= TEXT SECTION =
▼

That's a seriously strange timezone you're inhabiting, Wiliiam ..
fly.hiwaay.net processed this at Sun, 10 Jan 2016 10:34:11 -0600

 > On 01/10/16 10:03, Ian Smith wrote:
[..]

 > > So I'm looking for some utility, preferably in the base system but a
 > > port/pkg could do, that can just burn one CPU (ie is single-threaded)
 > > for a specified number of iterations.  And not for a specified time -
 > > which would use system time to query time - nor in any interpreted
 > > (syscall-rich) language.
 > > 
 > > A little pre- and/or post-loop reporting is not a problem.
 > > 
 > > I'm likely missing something quite obvious; suggestions welcome.
 > > 
 > > cheers, Ian  (please cc me, I'm subscribed to the daily digest)

▲

= EXERCISES TO COMPLETE =
1. List every personal name that appears in the mailing-list excerpt, each spelled as it is there.
2. Arrange everything from the start of the records down to the line that contains "Action: pyautogui.click(x=125, y=374)" as a Markdown table with the columns Row and Line, skipping blank lines.

[Text and item location records]
▼

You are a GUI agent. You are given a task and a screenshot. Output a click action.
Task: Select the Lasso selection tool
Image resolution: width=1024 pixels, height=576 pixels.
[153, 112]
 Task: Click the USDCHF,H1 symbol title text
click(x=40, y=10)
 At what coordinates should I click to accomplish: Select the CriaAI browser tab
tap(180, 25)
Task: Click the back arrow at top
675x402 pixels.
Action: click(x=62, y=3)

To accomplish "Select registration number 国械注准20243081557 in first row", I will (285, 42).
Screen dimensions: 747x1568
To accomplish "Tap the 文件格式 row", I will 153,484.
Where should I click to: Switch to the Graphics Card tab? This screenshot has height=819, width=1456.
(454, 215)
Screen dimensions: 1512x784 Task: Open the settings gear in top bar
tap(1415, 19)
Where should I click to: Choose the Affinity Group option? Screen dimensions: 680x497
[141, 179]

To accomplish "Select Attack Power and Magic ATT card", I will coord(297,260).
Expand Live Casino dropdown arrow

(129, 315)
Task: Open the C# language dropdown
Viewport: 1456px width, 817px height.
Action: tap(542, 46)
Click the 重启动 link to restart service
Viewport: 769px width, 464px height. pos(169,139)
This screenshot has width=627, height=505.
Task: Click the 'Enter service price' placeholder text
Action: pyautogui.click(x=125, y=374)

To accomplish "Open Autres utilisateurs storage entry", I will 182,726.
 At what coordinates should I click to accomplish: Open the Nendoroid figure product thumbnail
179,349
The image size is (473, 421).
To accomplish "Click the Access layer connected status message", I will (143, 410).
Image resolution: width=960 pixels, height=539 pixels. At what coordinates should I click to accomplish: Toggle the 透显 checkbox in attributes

▲

= RESPONSES BY TASK =
1.
- Wiliiam
- Ian Smith
- Ian

2.
| Row | Line |
|---|---|
| 1 | You are a GUI agent. You are given a task and a screenshot. Output a click action. |
| 2 | Task: Select the Lasso selection tool |
| 3 | Image resolution: width=1024 pixels, height=576 pixels. |
| 4 | [153, 112] |
| 5 |  Task: Click the USDCHF,H1 symbol title text |
| 6 | click(x=40, y=10) |
| 7 |  At what coordinates should I click to accomplish: Select the CriaAI browser tab |
| 8 | tap(180, 25) |
| 9 | Task: Click the back arrow at top |
| 10 | 675x402 pixels. |
| 11 | Action: click(x=62, y=3) |
| 12 | To accomplish "Select registration number 国械注准20243081557 in first row", I will (285, 42). |
| 13 | Screen dimensions: 747x1568 |
| 14 | To accomplish "Tap the 文件格式 row", I will 153,484. |
| 15 | Where should I click to: Switch to the Graphics Card tab? This screenshot has height=819, width=1456. |
| 16 | (454, 215) |
| 17 | Screen dimensions: 1512x784 Task: Open the settings gear in top bar |
| 18 | tap(1415, 19) |
| 19 | Where should I click to: Choose the Affinity Group option? Screen dimensions: 680x497 |
| 20 | [141, 179] |
| 21 | To accomplish "Select Attack Power and Magic ATT card", I will coord(297,260). |
| 22 | Expand Live Casino dropdown arrow |
| 23 | (129, 315) |
| 24 | Task: Open the C# language dropdown |
| 25 | Viewport: 1456px width, 817px height. |
| 26 | Action: tap(542, 46) |
| 27 | Click the 重启动 link to restart service |
| 28 | Viewport: 769px width, 464px height. pos(169,139) |
| 29 | This screenshot has width=627, height=505. |
| 30 | Task: Click the 'Enter service price' placeholder text |
| 31 | Action: pyautogui.click(x=125, y=374) |